ABOUT THIS EXERCISE = Print a faithful copy of the data below, word for word, with the pictures left out.

[Screenshot grounding data]
--- START ---
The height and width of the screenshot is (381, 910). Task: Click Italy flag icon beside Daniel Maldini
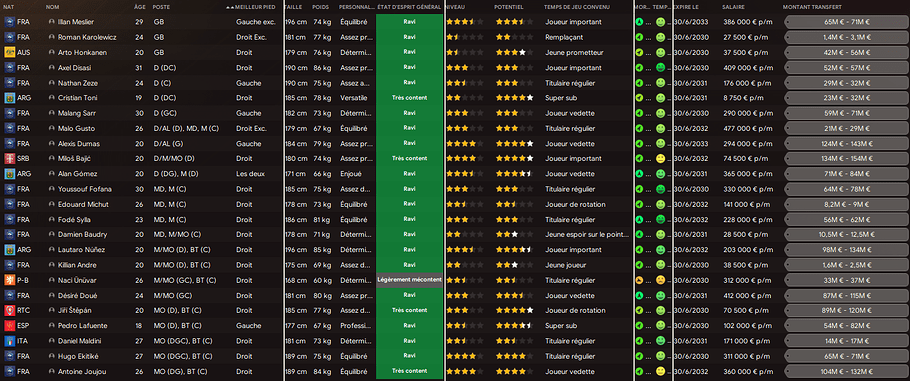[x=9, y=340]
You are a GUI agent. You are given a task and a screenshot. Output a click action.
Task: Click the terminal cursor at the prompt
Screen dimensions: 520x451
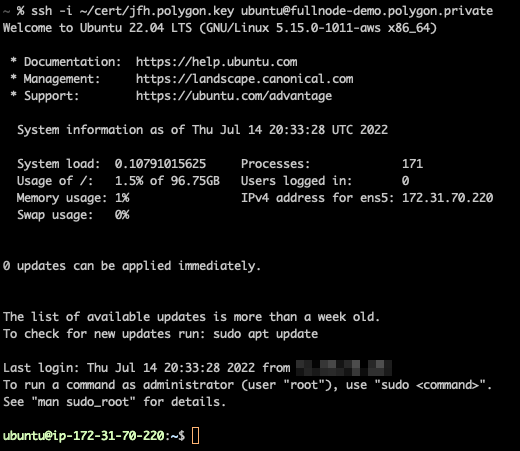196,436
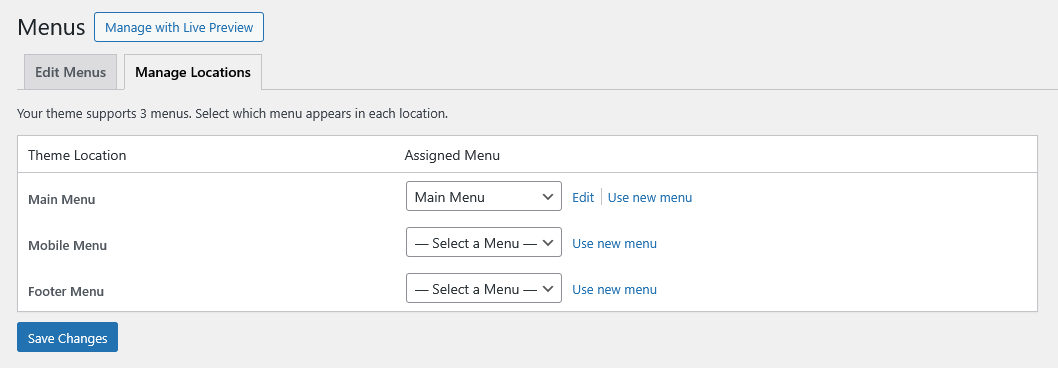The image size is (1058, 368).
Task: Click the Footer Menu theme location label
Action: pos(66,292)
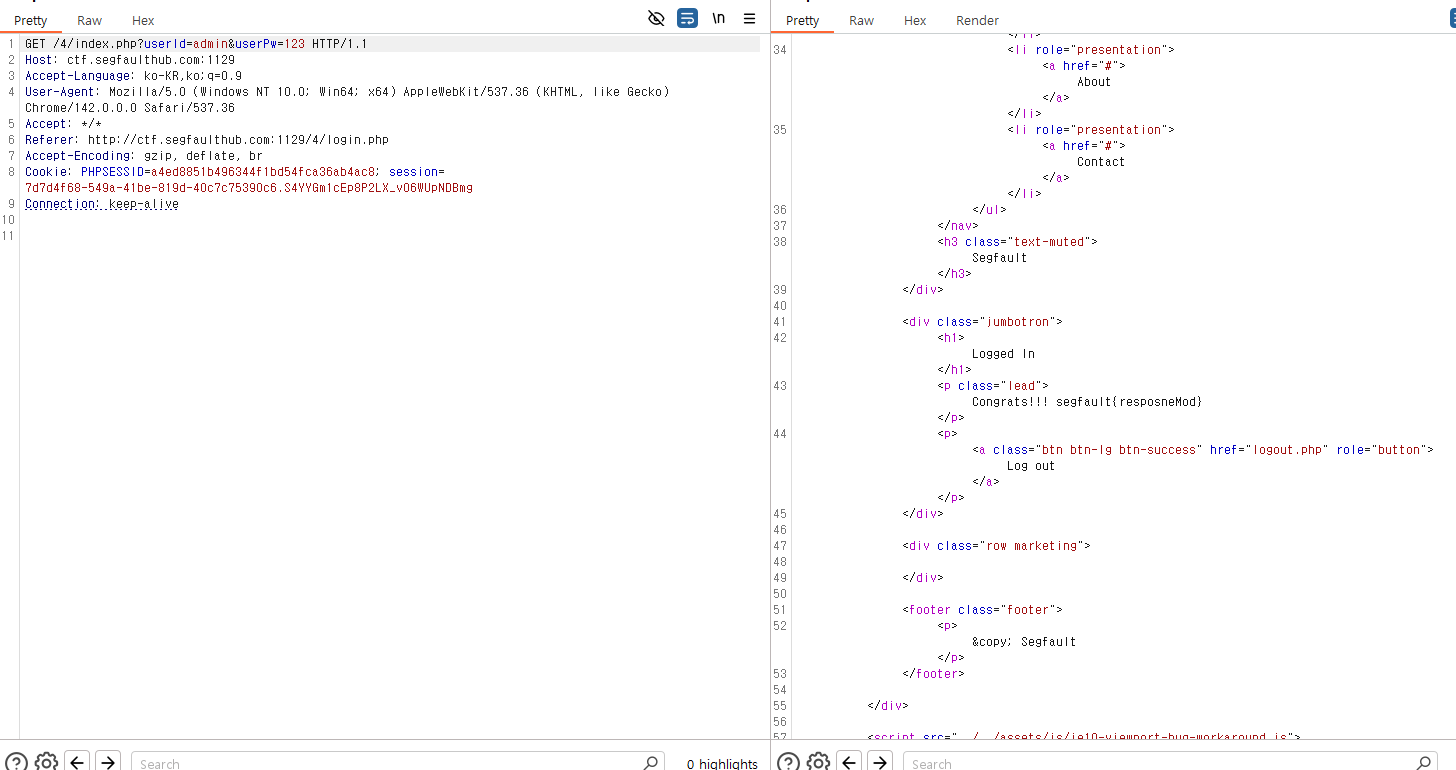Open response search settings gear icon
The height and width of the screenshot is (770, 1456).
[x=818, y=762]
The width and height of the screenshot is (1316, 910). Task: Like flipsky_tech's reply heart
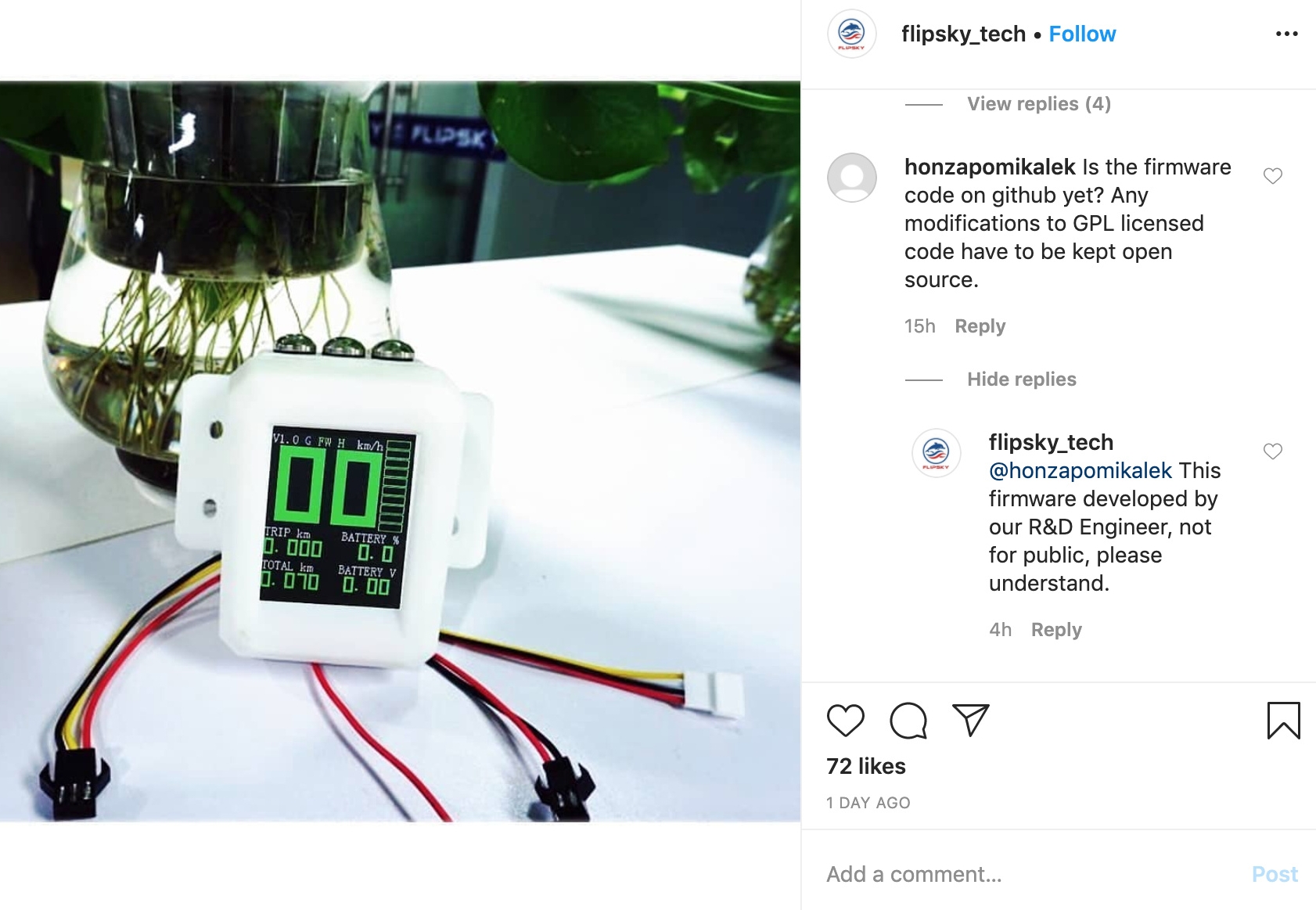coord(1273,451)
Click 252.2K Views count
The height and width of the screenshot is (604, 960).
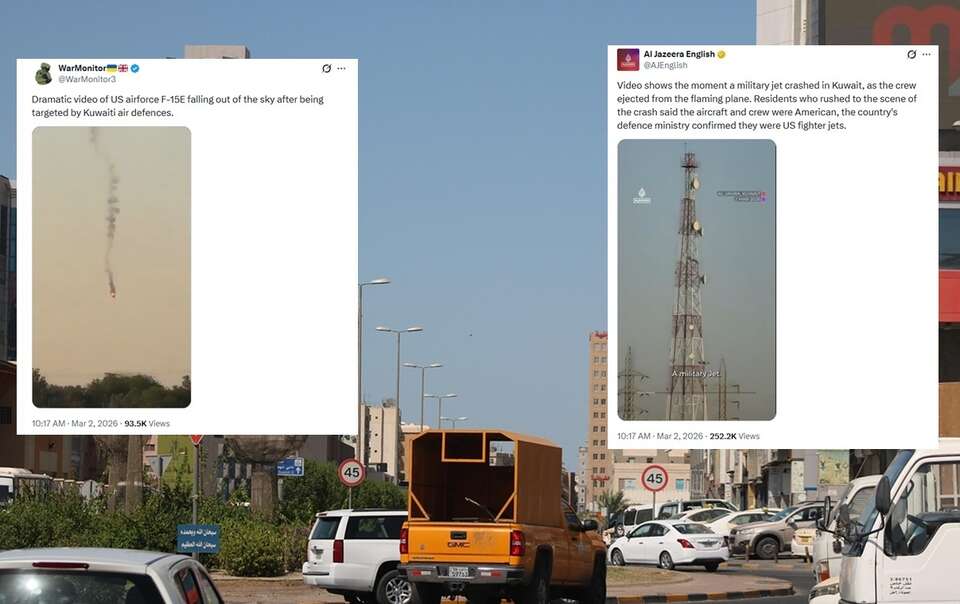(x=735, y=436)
--- END ---
ANSWER SPACE =
The height and width of the screenshot is (381, 910). Task: Click Italy flag icon beside Daniel Maldini
[x=9, y=340]
You are a GUI agent. You are given a task and a screenshot. Output a click action.
Task: Click the terminal cursor at the prompt
Screen dimensions: 520x451
196,436
The image size is (1058, 368).
Task: Click the Footer Menu theme location label
Action: pos(66,292)
Open response search settings gear icon
The height and width of the screenshot is (770, 1456).
[x=818, y=762]
The width and height of the screenshot is (1316, 910). Task: Like flipsky_tech's reply heart
coord(1273,451)
Click 252.2K Views count
The height and width of the screenshot is (604, 960).
(x=735, y=436)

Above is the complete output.